CML is a malignancy caused by the clonal proliferation of hematopoietic stem cell in the bone marrow. It is one of the most common subtypes of chronic leukemia, accounting for 15% of all leukemia cases in adults1-2. According to epidemiology data, the median age of onset of CML in Chinese patients is 45-50 years old, about 20 years younger than that of the Western patients3, which are among the prime years for many who have families to support.The introduction of BCR-ABL-targeted TKIs has brought marked improvement to the clinical treatment of CML in recent years, allowing treatment-compliant patients to achieve long-term survival and the ability to live a normal and productive live. However, acquired resistance to TKIs remains a major challenge in the treatment of CML, and many patients resistant to both first- and second-generation BCR-ABL inhibitors due to their T315I mutations have long lacked an effective alternative treatment. As the first and only approved third-generation BCR-ABL inhibitor in China and the only therapy for CML harboring the T315I mutation, olverembatinib fulfills the treatment gap in T315I-mutant CML and opens the era of precision medicine for the treatment of CML in China.

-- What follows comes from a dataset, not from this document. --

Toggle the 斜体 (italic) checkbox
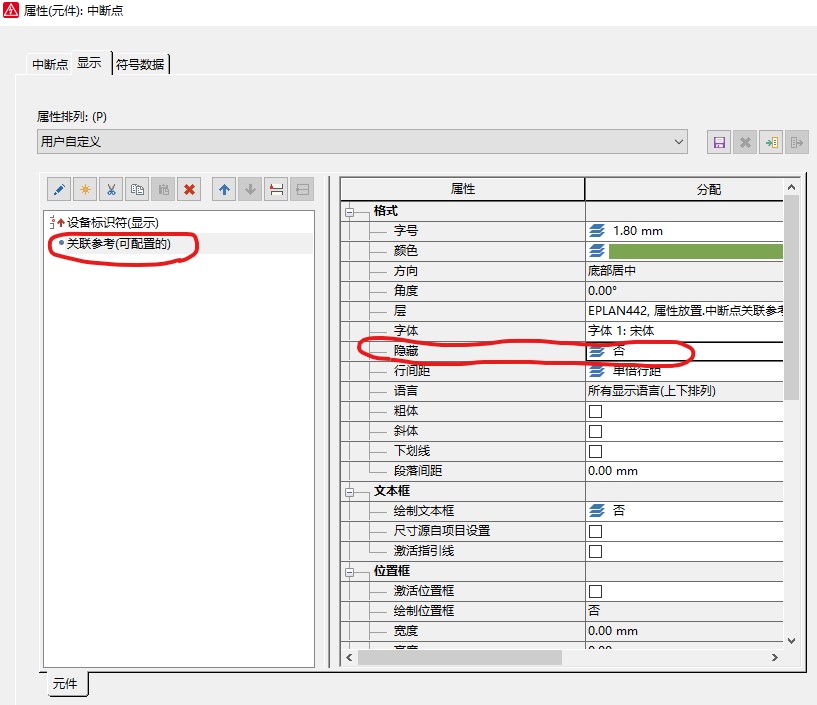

In July 2022, the Center for Drug Evaluation (CDE) of China National Medical Products Administration (NMPA) accepted and granted Priority Review designation to a New Drug Application (NDA) that will support the full approval of olverembatinib in patients with CML-CP who are resistant and/or intolerant of first- and second-generation TKIs. The potential approval of this NDA could allow olverembatinib to benefit a broader population of patients with CML in China.
“Approval by the National Healthcare Security Administration for inclusion in the NRDL will help both patients as well as China’s Healthcare System,” said Dr. Dajun Yang, Chairman & CEO of Ascentage Pharma. “the NRDL inclusion will drastically improve the accessibility of olverembatinib, allowing many more Chinese patients to affordably access a novel therapy that can help restore normalcy to their lives. Remaining steadfastly committed to our mission of addressing unmet clinical needs in China and around the world for the benefit of more patients, we will continue to explore olverembatinib’s efficacy and safety in other indications with the hope of benefiting more patients.”
Dr. Michael Yu, Founder, Chairman and CEO of Innovent, stated: “We are glad that olverembatinib is successfully included in the NRDL, which will further alleviate the financial burden for CML patients. Innovent has always been devoted to the national health care reform, and working toward improving drug accessibility and affordability to patients. Innovent has established a well-diversified novel pipeline and a professional commercial team in hematology area, and we will proactively support the work of the government departments for the implementation of medical insurance policies to let olverembatinib benefits more Chinese patients and their families as soon as possible.”